NIH researchers said the new opioid DFNZ gave strong pain relief in mice while showing far lower addiction and respiratory‑depression risk than morphine.

The finding matters because the U.S. continues to grapple with an opioid crisis that has claimed hundreds of thousands of lives. A safer analgesic could reduce the number of new addictions that arise from prescription pain treatment and lessen pressure on emergency services.

The study, conducted in NIH laboratories and published in *Nature* [2], involved several rodent pain‑model assays. Mice received DFNZ at doses that matched the analgesic effect of morphine. Across multiple behavioral tests, the animals did not develop the compulsive‑seeking patterns typical of opioid dependence, and their breathing rates remained stable even at high doses. The researchers, who have been investigating opioid‑receptor chemistry for years, said the results suggest a fundamentally different safety profile.

Lead scientist Dr. Emily Chen said the compound’s chemical structure reduces activation of the brain pathways linked to reward while preserving the pathways that block pain signals. “If these results translate to humans, DFNZ could become a template for a new class of opioids that treat severe pain without the high addiction potential of current drugs,” she said.

The NIH team plans to move the compound into pre‑clinical toxicology studies before seeking approval for first‑in‑human trials. They said rodent models do not capture the full complexity of human addiction, and that long‑term safety data are still needed.
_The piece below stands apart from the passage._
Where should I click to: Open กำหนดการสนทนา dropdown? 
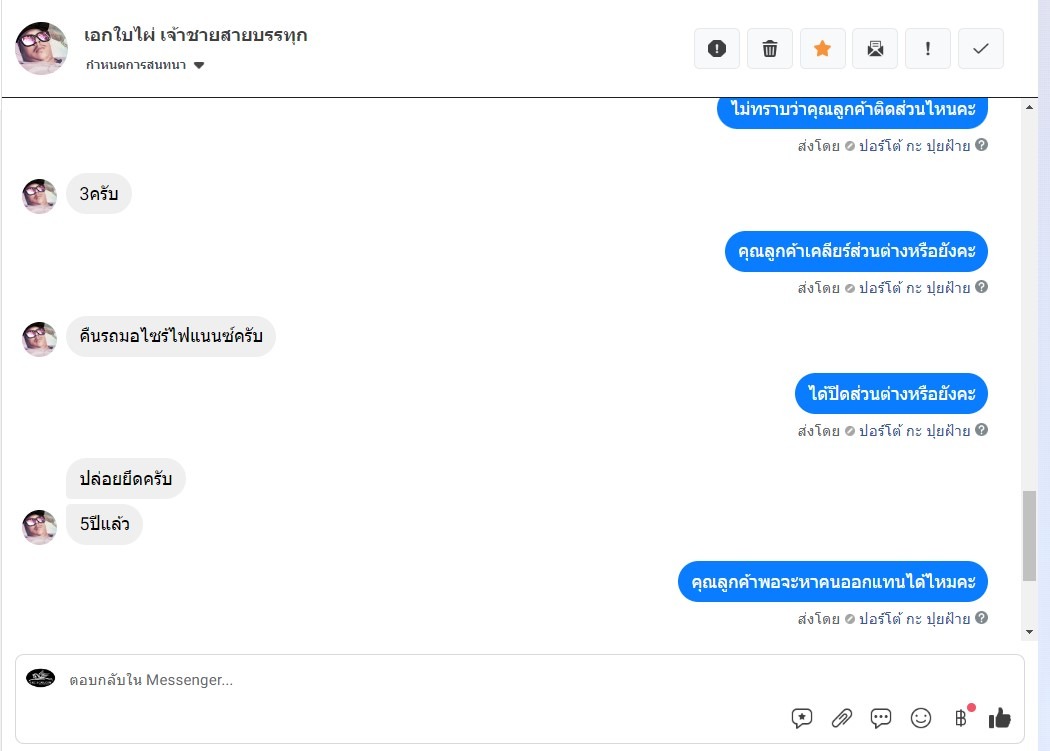point(145,65)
Nonetheless, the data add to a growing body of research aimed at separating analgesia from euphoria.

Industry observers said that a successful human‑safety profile could shift prescribing guidelines, potentially lowering the reliance on traditional opioids for postoperative and chronic pain management. Insurance formularies and hospital protocols may eventually prioritize compounds like DFNZ if they prove cost‑effective and safe.

While the study’s confidence rating is modest, the consistency of the findings across independent assays strengthens the case for further investigation. The NIH’s open‑access publication allows other laboratories to replicate the work, a critical step before any regulatory approval.
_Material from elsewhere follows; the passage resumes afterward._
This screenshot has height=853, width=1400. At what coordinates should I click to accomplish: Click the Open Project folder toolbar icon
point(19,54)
**What this means**: DFNZ represents a promising early‑stage attempt to uncouple pain relief from addiction risk. If subsequent trials confirm its safety in humans, doctors could have a potent alternative to morphine, potentially curbing new cases of opioid dependence. However, the path from rodent study to widely available medication is long and uncertain, and policymakers should temper expectations while supporting rigorous clinical testing.

DFNZ eased pain in rodents without the respiratory suppression typical of morphine.

If human trials confirm the rodent results, DFNZ could provide clinicians with a powerful analgesic that carries a far lower risk of addiction and respiratory depression, offering a potential tool to mitigate the ongoing opioid crisis while still treating severe pain effectively.